═════ RECORDS TO USE ═════
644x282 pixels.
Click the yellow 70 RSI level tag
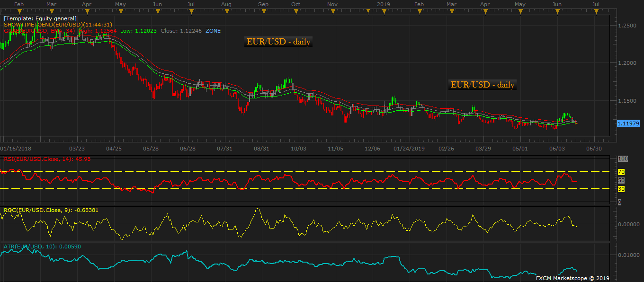click(621, 172)
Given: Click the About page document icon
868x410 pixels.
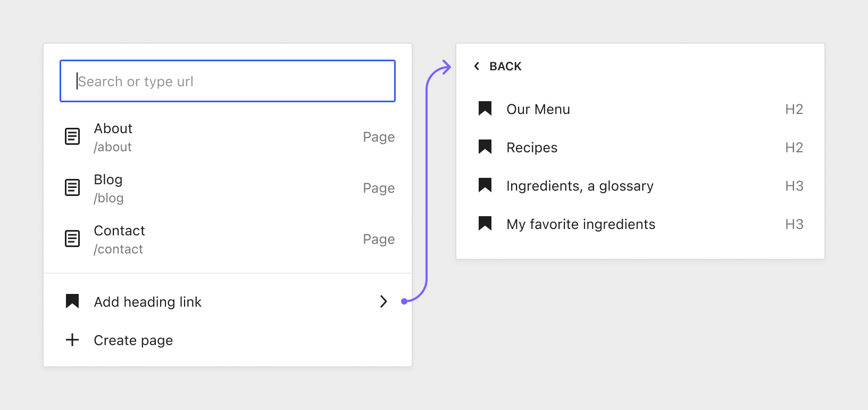Looking at the screenshot, I should (72, 136).
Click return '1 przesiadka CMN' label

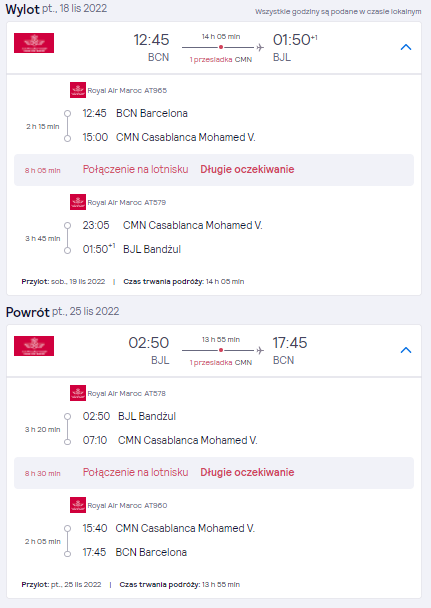(x=221, y=363)
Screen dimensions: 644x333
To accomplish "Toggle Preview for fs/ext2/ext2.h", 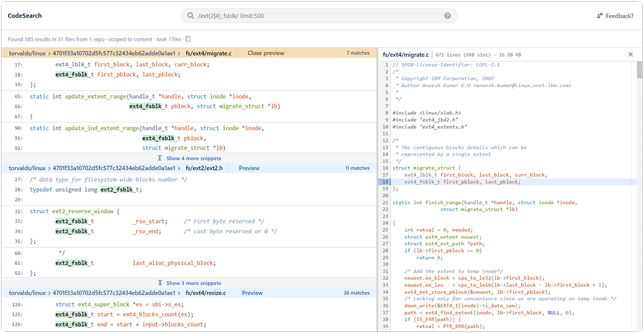I will [x=249, y=168].
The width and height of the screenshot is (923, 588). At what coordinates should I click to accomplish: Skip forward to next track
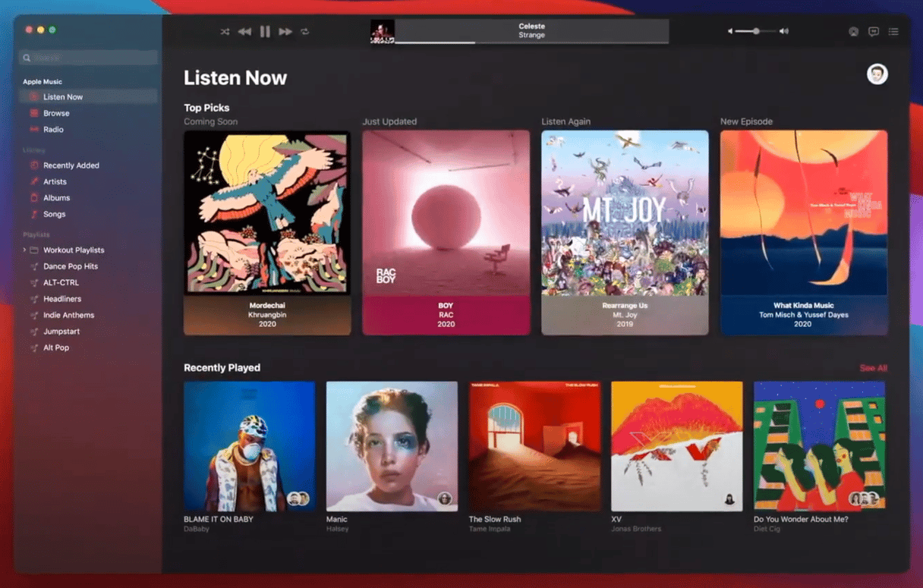click(285, 32)

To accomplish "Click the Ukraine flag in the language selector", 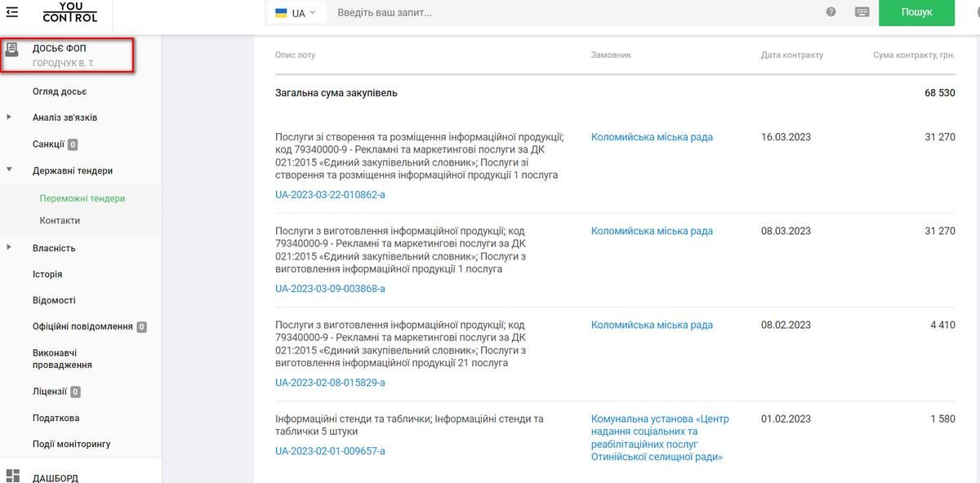I will [281, 12].
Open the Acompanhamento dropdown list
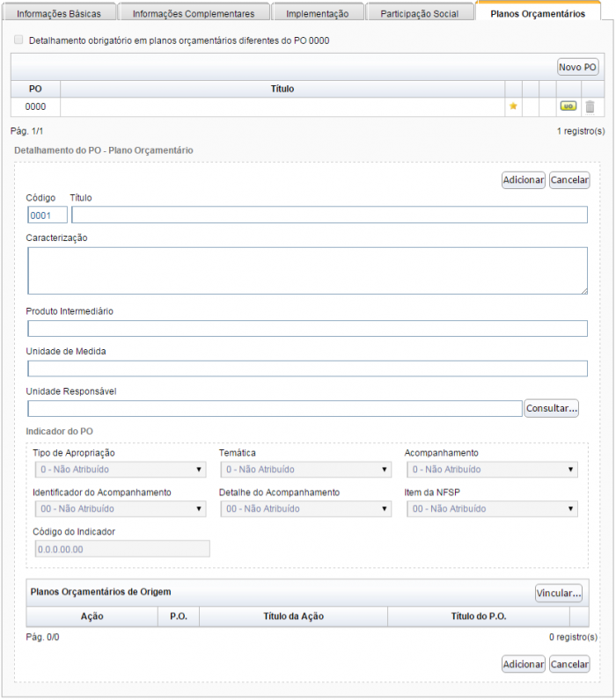This screenshot has height=700, width=616. [x=491, y=470]
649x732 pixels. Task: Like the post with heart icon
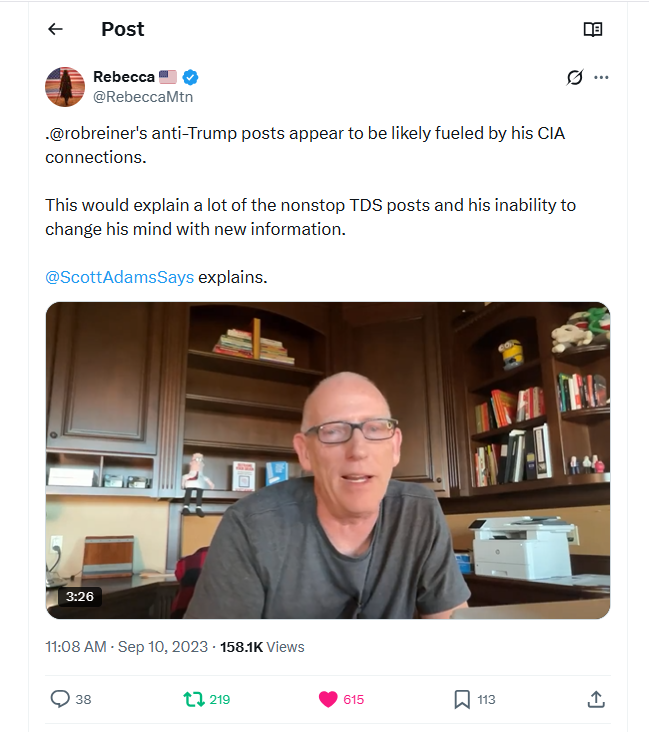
═════
With "icon" as the search string, filter the records and return each line that has it.

Given: Click the About page document icon
649x732 pixels. Task: Like the post with heart icon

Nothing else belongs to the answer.